Dataset entries:
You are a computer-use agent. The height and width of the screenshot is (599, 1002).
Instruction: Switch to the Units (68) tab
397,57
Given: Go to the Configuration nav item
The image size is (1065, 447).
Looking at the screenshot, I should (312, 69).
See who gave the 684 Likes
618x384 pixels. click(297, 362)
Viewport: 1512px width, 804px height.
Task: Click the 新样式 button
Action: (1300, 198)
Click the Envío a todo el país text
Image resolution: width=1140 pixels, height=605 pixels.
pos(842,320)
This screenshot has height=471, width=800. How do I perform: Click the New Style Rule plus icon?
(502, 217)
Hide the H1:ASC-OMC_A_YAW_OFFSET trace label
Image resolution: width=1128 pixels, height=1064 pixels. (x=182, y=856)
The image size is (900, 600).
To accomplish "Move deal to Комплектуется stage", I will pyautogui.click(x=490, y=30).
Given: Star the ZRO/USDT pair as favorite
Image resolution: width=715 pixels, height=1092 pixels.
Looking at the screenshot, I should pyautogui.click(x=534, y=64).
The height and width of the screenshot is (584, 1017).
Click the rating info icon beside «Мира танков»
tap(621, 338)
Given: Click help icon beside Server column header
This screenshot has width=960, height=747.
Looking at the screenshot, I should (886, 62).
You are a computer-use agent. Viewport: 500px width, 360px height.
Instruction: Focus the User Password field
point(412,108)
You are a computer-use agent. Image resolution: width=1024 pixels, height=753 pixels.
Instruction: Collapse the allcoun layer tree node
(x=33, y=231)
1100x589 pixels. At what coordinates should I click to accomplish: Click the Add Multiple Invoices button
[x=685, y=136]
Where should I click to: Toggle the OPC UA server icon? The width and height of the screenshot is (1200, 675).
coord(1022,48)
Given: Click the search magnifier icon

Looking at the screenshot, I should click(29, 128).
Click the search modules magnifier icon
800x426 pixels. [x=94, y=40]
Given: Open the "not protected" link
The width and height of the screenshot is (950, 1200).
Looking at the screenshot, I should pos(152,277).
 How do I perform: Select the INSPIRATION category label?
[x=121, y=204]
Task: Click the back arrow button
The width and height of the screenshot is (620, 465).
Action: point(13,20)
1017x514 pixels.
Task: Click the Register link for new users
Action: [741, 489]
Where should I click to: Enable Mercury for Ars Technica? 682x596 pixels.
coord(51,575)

» Task description
The answer must be the full data, repeated word for word.

» Task solution
You are a computer-use agent. The height and width of the screenshot is (599, 1002).
Instruction: Switch to the Units (68) tab
397,57
Given: Go to the Configuration nav item
The image size is (1065, 447).
Looking at the screenshot, I should (312, 69).
See who gave the 684 Likes
618x384 pixels. click(297, 362)
Viewport: 1512px width, 804px height.
Task: Click the 新样式 button
Action: (1300, 198)
Click the Envío a todo el país text
Image resolution: width=1140 pixels, height=605 pixels.
pos(842,320)
This screenshot has height=471, width=800. How do I perform: Click the New Style Rule plus icon?
(502, 217)
Hide the H1:ASC-OMC_A_YAW_OFFSET trace label
Image resolution: width=1128 pixels, height=1064 pixels. (x=182, y=856)
The image size is (900, 600).
To accomplish "Move deal to Комплектуется stage", I will pyautogui.click(x=490, y=30).
Given: Star the ZRO/USDT pair as favorite
Image resolution: width=715 pixels, height=1092 pixels.
Looking at the screenshot, I should pyautogui.click(x=534, y=64).
The height and width of the screenshot is (584, 1017).
Click the rating info icon beside «Мира танков»
tap(621, 338)
Given: Click help icon beside Server column header
This screenshot has width=960, height=747.
Looking at the screenshot, I should (886, 62).
You are a computer-use agent. Viewport: 500px width, 360px height.
Instruction: Focus the User Password field
point(412,108)
You are a computer-use agent. Image resolution: width=1024 pixels, height=753 pixels.
Instruction: Collapse the allcoun layer tree node
(x=33, y=231)
1100x589 pixels. At what coordinates should I click to accomplish: Click the Add Multiple Invoices button
[x=685, y=136]
Where should I click to: Toggle the OPC UA server icon? The width and height of the screenshot is (1200, 675).
coord(1022,48)
Given: Click the search magnifier icon

Looking at the screenshot, I should click(29, 128).
Click the search modules magnifier icon
800x426 pixels. [x=94, y=40]
Given: Open the "not protected" link
The width and height of the screenshot is (950, 1200).
Looking at the screenshot, I should pos(152,277).
 How do I perform: Select the INSPIRATION category label?
[x=121, y=204]
Task: Click the back arrow button
The width and height of the screenshot is (620, 465).
Action: point(13,20)
1017x514 pixels.
Task: Click the Register link for new users
Action: [741, 489]
Where should I click to: Enable Mercury for Ars Technica? 682x596 pixels.
coord(51,575)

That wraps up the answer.